A deep submicron drain-current and charge model for MOS transistors

A unified short-channel Metal-oxide-semiconductor (S-CMOS) transistor model has been developed for design and simulation of deep-submicron mixed-signal very large-scale integration (VLSI) circuits for high-speed computing, high-frequency communication, and multimedia applications. Unified expressions for drain current, conductances, terminal charge, and capacitances are derived with the assistance of three smooth functions including hyperbola, exponential interpolation, and sigmoid functions, which provide excellent transitions between different regions of operation. A compact set of 35 parameters is used to characterize transistor behavior.

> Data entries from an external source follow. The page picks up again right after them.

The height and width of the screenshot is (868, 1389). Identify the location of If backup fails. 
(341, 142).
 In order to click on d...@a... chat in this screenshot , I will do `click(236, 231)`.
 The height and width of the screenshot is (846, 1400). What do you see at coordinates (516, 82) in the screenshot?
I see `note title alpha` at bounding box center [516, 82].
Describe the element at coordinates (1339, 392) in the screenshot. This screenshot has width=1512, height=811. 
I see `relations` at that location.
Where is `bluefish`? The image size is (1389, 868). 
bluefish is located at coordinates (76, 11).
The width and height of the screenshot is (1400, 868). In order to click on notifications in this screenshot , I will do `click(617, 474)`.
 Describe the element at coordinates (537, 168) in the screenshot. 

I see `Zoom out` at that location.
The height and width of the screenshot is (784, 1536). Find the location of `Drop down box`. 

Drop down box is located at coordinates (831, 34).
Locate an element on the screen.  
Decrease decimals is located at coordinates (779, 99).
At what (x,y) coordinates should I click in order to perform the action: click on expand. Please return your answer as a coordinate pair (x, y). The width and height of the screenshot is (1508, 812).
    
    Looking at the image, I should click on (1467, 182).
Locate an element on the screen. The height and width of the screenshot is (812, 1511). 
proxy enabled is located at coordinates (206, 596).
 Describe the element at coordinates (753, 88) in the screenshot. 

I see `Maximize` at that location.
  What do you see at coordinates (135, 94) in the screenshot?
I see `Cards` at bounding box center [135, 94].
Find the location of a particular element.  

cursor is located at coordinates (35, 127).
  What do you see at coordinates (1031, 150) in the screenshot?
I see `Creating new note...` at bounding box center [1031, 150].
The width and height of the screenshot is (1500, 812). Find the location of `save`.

Effects of non-uniform substrate doping, drain-induced-barrier-lowering, narrow-channel and reverse short-channel are included in the threshold voltage expression. Mobility reduction due to lateral and vertical electrical fields is modeled by including the second-order term to provide high accuracy for deep-submicron transistors. The charge/capacitance model uses an accurate formulation for back-gate degradation coefficient to model the channel charge density. The unified expressions of charge densities are derived which are valid for all operation regions including the accumulation region. Different channel-charge partitioning schemes, including 40/60, 0/100, and 50/50, are provided to have better usage of the model in various applications. Parameter extraction of S-CMOS model is based on physical meaning of each model parameter, and is implemented by using MATLAB program. Both the local determination and global optimization strategies are combined to increase the extraction accuracy and reduce computation time. The S-CMOS model is implemented in a modified version of the popular SPICE-3f3 circuit simulator from University of California, Berkeley. Simulation results of mixed-signal circuits including domino logic gate, folded-cascode operational amplifier, analog comparator, wide-range Gilbert multiplier, and DRAM circuit are presented. Comparison of simulated results and measured data of transistors demonstrate the accuracy of the S-CMOS model and its strong capability in the deep-submicron technologies. In the appendix, research work on modeling MOS transistors for use up to 10 GHz is described with careful comparison of measured and simulation results.